Red or dark purple spots on the skin or mucous membrane.
What are petechiae?
This hemostatic substance released by the vascular endothelium is necessary for platelet adhesion to collage.
What is von Willebrand factor (vWF)?
These blood vessels have the thickest walls in the vascular system.
What are arteries?
Stuart factor.
What is factor X?
Factors I, V, VIII, and XIII.
What is the fibrinogen group?
A lack of dietary vitamin C may cause abnormal collagen formation in the perivascular supportive tissues resulting in capillary fragility and this hemorrhagic condition mainly of the skin and mucous membranes.
What is scurvy?
This factor in blood vessels exposed during vessel damage activates this pathway of secondary hemostasis.
What is the extrinsic pathway?
This end-product of platelet aggregation facilitates the release of platelet granular contents inducing other platelets to aggregate and stimulating vasoconstriction.
What is thromboxane A2?
Hageman factor.
What is factor XII?
Factors II, VII, IX, and X.
What is the prothrombin group?
An absence of lack of platelets may result in this generalized quantitative platelet disorder.
What is thrombocytopenia?
This substance released during vessel damage activates the fibrinolytic system.
What is tissue plasminogen activator (tPA)?
This factor is the point of convergence of the intrinsic and extrinsic pathways into the common pathway.
What is factor X (Stuart Factor)?
Fletcher factor.
What is prekalleikrein?
Factors XI, XII, prekalleikrein, and HMWK?
What is the contact group?
This disorder is a result of immunization of a pregnant female by fetal platelet antigens.
What is Isoimmune Neonatal Thrombocytopenia (Neonatal Allo-immune Thrombocytopenia (NAIT)?
These organelles represent storage granules of endothelial cells that form the inner lining of blood vessels and the heart that store and release these two principle molecules.
What is von Willebrand factor and P-selectin?
This ionized mineral plays an important role in the activation of certain coagulation factors in the intrinsic pathway.

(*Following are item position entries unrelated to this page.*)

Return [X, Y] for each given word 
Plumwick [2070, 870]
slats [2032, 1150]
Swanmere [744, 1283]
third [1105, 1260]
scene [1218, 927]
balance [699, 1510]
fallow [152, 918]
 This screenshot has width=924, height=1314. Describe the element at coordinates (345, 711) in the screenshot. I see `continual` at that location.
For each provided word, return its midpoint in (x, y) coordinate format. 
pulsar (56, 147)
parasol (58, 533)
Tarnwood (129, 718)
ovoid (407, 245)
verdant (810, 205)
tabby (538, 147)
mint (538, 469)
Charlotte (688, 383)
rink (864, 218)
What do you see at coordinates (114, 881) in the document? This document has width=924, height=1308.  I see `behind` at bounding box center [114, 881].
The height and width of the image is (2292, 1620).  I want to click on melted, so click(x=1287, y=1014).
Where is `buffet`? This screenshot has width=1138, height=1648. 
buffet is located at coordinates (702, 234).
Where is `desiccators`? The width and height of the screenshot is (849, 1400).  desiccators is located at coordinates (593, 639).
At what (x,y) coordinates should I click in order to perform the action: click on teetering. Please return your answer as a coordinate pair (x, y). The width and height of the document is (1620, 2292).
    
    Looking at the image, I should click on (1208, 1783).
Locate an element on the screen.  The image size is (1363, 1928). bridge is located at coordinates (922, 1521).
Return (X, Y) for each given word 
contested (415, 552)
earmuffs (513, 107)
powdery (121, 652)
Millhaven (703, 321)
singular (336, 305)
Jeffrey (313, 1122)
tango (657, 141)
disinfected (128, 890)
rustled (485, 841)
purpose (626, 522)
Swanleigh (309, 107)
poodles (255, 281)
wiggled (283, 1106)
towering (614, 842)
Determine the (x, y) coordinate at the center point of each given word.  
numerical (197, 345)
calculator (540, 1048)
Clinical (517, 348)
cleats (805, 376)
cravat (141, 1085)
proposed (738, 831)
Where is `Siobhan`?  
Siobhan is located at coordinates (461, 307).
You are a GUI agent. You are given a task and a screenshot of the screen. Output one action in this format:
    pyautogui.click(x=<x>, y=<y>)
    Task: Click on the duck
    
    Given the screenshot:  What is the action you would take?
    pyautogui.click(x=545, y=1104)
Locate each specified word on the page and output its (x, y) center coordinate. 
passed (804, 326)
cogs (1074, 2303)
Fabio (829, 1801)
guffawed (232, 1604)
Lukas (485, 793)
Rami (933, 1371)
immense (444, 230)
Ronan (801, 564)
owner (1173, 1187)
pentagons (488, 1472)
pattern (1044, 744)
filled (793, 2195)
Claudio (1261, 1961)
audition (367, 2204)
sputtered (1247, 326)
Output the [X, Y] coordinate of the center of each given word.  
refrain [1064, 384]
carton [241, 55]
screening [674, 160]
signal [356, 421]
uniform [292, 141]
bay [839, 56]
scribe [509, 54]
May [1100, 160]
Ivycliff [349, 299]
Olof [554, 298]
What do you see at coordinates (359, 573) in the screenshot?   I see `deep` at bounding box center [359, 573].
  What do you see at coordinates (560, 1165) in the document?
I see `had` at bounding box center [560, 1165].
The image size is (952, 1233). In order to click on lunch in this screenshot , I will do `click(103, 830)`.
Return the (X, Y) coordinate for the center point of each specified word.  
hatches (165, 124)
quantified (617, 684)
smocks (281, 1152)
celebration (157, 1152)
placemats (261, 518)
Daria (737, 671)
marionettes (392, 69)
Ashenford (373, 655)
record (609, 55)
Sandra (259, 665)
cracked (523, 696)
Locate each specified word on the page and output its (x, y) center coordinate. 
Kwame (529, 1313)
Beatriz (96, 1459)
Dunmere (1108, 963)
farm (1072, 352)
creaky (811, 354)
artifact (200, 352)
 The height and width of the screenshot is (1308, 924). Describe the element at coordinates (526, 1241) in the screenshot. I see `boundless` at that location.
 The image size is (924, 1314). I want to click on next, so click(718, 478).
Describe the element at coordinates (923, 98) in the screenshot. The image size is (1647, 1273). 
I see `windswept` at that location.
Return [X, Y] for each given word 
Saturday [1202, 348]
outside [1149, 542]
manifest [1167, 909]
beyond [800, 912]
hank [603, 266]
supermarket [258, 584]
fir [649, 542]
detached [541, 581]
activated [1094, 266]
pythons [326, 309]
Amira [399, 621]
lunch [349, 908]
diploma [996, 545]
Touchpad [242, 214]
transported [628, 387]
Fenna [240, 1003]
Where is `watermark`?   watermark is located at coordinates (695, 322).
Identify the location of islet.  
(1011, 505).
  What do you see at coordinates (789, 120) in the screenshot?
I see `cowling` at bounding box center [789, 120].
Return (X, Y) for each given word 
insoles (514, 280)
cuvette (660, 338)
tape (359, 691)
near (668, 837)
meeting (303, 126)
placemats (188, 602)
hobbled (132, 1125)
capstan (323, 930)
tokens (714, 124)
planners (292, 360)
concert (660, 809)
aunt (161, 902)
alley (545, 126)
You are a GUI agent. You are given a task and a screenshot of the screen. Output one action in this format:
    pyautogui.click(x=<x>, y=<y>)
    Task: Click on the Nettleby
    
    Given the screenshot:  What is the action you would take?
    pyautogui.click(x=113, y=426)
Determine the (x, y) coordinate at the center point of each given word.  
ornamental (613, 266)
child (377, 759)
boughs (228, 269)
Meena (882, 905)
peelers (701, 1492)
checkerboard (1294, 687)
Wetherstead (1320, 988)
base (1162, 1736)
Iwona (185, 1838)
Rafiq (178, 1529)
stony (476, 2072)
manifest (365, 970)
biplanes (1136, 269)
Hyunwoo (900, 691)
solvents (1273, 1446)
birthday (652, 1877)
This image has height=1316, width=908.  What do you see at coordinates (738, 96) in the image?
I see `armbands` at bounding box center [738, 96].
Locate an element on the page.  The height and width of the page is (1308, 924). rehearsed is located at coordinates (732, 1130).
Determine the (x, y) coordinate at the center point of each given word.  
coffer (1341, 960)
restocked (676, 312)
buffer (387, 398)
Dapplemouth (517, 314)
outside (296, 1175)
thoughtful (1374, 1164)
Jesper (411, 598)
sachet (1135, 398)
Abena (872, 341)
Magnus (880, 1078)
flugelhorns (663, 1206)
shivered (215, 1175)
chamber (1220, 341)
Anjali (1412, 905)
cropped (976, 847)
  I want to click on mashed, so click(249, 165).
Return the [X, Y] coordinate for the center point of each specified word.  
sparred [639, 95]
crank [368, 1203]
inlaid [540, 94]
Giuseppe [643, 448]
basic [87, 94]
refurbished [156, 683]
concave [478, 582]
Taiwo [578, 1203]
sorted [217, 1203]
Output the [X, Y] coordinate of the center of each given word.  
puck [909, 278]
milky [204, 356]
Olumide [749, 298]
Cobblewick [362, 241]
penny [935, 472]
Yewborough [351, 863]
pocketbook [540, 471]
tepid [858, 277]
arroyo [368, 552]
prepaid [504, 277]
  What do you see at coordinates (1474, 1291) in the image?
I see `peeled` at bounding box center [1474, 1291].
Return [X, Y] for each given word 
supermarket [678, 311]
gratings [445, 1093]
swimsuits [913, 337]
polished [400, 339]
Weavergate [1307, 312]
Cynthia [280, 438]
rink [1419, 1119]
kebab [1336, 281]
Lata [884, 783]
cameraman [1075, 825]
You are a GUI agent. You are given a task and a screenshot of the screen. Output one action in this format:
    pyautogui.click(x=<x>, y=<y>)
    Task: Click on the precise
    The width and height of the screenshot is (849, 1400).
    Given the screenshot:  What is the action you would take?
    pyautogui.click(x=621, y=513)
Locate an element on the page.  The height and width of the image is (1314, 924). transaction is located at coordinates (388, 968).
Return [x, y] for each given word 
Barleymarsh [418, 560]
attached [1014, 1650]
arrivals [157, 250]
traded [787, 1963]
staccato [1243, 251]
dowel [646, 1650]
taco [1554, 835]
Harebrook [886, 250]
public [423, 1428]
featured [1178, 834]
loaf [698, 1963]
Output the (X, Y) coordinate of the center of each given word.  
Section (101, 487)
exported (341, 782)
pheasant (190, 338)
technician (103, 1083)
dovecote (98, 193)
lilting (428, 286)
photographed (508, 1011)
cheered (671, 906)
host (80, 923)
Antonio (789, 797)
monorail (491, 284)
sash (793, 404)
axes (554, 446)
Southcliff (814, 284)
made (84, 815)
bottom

What is ionized calcium (Ca2+)?
Fibrinogen.
What is factor I?
Aspirin, NSAIDs, and Plavix are examples of this grouping of anticoagulant drugs.
What are anti-platelet drugs?
This thrombocytopenic disorder is a result of an IgG antibody that in the presence of heparin activates normal platelets causing them to aggregate and release the content of their granules.
What is Heparin-Induced Thrombocytopenia (HIT)?
Subendothelial collagen exposed by blood vessel injury initiates this coagulation pathway.
What is the intrinsic pathway?
This factor along with tissue thromboplastin and calcium provides the initiating spark for the extrinsic pathway.
What is factor VII?
Antihemophiliac factor A.
What is factor VIII?
These two tests are the most performed laboratory procedures for the assessment of blood coagulation factors.
What are the activated partial thromboplastin time (aPTT) and the prothrombin time (PT)?